- [Problem to solve]: Look through the listing below for the word "Positive" and copy every line where it occurs.

════

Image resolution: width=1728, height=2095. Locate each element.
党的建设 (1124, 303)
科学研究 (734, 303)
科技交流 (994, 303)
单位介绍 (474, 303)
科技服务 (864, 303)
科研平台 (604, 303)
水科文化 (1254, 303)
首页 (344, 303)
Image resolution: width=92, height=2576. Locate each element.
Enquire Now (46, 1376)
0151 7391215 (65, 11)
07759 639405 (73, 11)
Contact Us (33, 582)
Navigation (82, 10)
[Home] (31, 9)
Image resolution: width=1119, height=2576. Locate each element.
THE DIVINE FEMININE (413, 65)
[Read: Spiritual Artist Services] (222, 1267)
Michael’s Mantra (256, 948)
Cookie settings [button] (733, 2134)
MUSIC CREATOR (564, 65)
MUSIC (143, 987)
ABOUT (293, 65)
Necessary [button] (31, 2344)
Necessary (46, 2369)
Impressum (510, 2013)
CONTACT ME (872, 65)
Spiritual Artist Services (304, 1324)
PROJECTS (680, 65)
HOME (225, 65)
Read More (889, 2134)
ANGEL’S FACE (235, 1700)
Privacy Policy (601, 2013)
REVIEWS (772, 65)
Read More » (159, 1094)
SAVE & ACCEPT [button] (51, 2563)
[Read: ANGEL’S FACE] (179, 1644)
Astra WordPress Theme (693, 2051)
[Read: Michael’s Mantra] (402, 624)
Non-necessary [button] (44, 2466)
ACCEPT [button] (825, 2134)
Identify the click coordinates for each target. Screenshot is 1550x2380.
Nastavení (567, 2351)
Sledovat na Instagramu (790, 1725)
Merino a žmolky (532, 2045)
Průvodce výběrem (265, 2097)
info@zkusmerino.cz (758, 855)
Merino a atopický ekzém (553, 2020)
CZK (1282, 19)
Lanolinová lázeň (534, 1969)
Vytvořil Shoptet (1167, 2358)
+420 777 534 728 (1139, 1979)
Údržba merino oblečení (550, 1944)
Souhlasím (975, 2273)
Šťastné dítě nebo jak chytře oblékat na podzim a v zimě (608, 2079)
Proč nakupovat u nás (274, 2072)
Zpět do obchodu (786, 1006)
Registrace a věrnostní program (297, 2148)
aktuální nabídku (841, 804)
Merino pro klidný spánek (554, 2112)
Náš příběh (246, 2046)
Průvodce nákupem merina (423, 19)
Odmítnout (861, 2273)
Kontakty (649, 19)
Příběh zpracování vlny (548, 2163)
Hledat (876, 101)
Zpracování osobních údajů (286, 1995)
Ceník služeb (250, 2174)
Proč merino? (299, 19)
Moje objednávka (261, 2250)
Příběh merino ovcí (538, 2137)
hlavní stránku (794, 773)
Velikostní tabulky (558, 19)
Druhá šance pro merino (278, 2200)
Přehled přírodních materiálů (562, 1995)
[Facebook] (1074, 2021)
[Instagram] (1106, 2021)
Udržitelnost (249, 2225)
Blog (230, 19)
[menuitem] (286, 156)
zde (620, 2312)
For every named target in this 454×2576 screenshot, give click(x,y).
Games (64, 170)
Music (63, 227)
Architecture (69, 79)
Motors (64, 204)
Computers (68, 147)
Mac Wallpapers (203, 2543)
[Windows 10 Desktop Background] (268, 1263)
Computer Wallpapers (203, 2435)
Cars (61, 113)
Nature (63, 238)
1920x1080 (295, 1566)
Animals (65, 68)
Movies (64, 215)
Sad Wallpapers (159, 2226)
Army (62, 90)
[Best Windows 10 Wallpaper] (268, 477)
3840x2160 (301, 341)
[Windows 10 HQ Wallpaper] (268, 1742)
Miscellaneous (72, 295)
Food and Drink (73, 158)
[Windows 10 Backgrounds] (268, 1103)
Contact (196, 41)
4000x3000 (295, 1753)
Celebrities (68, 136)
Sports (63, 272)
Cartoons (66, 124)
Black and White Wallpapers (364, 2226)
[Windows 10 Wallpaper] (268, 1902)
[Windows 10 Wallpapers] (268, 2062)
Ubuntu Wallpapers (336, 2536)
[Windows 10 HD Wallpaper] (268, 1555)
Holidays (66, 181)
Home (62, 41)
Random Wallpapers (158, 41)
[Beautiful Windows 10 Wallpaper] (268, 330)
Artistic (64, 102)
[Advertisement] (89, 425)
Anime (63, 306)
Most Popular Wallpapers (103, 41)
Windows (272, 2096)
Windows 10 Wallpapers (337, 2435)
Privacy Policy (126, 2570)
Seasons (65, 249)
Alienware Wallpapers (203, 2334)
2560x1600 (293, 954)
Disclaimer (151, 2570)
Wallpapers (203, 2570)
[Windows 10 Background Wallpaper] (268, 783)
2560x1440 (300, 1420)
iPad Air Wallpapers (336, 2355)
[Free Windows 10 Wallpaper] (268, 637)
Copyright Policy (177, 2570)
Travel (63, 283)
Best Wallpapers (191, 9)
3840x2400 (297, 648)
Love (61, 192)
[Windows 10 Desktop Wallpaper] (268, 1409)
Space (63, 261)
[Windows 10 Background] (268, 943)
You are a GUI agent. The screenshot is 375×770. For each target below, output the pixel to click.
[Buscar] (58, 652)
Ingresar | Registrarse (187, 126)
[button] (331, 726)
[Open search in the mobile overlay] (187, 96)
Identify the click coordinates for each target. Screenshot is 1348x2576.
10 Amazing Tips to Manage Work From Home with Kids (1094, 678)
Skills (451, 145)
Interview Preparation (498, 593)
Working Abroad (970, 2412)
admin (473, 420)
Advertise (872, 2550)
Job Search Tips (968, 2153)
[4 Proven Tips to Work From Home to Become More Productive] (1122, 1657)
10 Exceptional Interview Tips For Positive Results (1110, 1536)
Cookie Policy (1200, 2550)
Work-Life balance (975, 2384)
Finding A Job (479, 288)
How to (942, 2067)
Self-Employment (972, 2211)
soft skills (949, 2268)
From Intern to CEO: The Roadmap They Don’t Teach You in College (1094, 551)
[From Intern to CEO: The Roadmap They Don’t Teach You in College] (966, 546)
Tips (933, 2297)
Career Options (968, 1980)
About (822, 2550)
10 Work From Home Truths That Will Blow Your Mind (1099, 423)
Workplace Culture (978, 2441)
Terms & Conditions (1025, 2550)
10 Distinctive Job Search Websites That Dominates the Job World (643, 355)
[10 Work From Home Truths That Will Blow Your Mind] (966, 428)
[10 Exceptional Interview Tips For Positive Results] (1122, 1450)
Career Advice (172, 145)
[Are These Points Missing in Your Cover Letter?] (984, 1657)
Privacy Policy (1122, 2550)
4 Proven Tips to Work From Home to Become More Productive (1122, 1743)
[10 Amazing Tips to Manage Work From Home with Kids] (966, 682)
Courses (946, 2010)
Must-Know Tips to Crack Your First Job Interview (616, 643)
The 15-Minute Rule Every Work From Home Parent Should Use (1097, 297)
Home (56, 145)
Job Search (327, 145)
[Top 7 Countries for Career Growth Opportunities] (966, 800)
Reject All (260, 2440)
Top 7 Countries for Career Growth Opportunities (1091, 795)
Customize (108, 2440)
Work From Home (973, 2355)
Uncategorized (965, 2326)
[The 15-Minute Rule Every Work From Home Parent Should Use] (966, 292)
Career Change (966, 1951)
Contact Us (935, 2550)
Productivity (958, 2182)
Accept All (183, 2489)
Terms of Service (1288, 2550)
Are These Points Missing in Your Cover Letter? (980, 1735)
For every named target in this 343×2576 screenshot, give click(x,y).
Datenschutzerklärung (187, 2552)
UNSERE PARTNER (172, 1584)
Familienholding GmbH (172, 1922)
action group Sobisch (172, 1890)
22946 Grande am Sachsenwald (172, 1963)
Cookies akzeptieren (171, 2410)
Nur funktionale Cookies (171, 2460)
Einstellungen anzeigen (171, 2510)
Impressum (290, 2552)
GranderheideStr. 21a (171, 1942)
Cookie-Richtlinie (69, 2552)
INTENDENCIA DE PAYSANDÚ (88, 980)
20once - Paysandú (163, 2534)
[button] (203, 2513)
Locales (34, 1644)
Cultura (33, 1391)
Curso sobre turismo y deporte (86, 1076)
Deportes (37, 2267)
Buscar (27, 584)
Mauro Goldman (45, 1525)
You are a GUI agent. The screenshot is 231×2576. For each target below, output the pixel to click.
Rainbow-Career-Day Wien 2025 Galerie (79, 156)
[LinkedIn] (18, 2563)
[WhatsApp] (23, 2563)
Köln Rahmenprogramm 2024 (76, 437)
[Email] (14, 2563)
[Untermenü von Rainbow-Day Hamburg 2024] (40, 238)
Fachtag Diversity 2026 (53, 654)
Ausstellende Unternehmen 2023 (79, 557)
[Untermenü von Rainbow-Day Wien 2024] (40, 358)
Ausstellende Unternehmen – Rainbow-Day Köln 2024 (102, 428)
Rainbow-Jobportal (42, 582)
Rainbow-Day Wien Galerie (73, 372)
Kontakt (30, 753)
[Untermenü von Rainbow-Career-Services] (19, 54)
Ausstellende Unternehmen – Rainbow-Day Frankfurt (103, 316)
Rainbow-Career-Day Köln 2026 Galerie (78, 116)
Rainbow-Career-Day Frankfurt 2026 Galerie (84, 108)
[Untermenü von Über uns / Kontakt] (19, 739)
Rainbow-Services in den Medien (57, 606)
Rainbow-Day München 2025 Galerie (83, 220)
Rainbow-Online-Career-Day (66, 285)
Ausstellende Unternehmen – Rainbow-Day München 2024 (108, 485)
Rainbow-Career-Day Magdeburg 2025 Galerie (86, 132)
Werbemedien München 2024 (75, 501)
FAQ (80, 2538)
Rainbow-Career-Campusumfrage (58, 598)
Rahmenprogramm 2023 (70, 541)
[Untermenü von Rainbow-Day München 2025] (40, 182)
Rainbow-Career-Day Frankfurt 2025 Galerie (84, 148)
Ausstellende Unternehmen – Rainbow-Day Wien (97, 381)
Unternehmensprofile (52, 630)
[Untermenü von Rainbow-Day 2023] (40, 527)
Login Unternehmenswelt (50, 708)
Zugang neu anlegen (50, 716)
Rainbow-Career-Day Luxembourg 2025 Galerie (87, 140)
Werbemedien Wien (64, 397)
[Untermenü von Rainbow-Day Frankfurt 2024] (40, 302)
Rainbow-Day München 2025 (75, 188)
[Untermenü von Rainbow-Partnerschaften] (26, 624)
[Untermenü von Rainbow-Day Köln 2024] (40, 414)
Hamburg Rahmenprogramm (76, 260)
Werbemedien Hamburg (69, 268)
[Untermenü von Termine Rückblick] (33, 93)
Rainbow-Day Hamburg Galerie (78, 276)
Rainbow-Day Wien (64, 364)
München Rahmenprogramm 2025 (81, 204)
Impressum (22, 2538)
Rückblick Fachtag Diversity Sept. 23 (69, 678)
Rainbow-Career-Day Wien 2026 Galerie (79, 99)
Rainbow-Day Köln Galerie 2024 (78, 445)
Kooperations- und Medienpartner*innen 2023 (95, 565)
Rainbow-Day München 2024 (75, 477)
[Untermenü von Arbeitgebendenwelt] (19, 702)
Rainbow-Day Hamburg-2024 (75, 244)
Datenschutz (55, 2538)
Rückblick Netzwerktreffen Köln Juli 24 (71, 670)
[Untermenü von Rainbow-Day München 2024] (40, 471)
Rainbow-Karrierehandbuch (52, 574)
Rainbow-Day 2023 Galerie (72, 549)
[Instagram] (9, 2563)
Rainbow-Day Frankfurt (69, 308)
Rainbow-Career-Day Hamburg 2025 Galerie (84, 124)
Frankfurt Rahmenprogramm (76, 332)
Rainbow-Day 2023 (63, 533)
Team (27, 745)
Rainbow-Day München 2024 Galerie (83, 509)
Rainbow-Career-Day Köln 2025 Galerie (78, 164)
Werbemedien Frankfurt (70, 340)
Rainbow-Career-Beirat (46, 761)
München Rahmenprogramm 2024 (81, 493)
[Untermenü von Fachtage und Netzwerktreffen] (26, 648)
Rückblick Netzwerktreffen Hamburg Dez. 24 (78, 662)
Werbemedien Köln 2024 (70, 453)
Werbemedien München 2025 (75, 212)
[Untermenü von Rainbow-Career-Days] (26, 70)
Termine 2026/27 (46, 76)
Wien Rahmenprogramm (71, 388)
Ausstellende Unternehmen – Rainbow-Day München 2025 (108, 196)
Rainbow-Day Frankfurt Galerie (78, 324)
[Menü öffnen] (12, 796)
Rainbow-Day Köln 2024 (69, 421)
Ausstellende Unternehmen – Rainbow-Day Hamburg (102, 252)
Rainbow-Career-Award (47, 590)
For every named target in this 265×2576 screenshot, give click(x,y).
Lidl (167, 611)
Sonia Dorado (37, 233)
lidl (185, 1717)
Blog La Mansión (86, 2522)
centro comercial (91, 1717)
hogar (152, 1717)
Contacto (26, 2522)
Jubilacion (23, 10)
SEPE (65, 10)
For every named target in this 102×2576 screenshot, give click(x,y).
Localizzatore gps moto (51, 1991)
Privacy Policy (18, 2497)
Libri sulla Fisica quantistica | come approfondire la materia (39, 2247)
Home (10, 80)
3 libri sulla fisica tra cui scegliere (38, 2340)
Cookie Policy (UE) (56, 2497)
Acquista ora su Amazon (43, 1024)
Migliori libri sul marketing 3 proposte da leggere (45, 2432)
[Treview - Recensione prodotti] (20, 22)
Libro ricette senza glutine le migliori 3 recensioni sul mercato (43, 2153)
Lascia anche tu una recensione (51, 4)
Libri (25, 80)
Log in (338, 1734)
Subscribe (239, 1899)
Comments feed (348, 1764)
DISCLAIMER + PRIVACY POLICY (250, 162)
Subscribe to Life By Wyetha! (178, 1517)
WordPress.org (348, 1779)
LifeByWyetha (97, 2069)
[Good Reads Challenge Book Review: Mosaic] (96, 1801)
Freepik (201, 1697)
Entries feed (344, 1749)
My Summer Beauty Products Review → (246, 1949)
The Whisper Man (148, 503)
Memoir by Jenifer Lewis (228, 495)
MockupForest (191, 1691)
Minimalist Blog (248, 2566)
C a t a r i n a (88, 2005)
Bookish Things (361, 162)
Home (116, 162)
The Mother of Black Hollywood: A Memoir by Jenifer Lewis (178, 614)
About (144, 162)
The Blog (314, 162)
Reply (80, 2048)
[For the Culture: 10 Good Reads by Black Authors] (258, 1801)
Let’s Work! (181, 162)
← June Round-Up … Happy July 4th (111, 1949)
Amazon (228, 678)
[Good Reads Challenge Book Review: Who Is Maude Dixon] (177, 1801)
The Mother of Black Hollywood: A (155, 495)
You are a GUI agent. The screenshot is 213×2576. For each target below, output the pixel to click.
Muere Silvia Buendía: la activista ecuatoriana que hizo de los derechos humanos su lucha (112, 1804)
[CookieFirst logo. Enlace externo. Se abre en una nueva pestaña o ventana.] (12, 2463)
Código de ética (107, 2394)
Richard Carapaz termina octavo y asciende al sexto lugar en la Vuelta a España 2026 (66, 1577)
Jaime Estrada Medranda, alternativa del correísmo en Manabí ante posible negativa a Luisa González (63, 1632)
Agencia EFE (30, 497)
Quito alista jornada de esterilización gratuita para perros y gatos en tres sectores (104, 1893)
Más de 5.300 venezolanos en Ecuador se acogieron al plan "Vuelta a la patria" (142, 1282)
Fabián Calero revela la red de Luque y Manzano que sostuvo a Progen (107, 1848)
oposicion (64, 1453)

════

- [Answer to the problem]:
10 Exceptional Interview Tips For Positive Results (1110, 1536)
[10 Exceptional Interview Tips For Positive Results] (1122, 1450)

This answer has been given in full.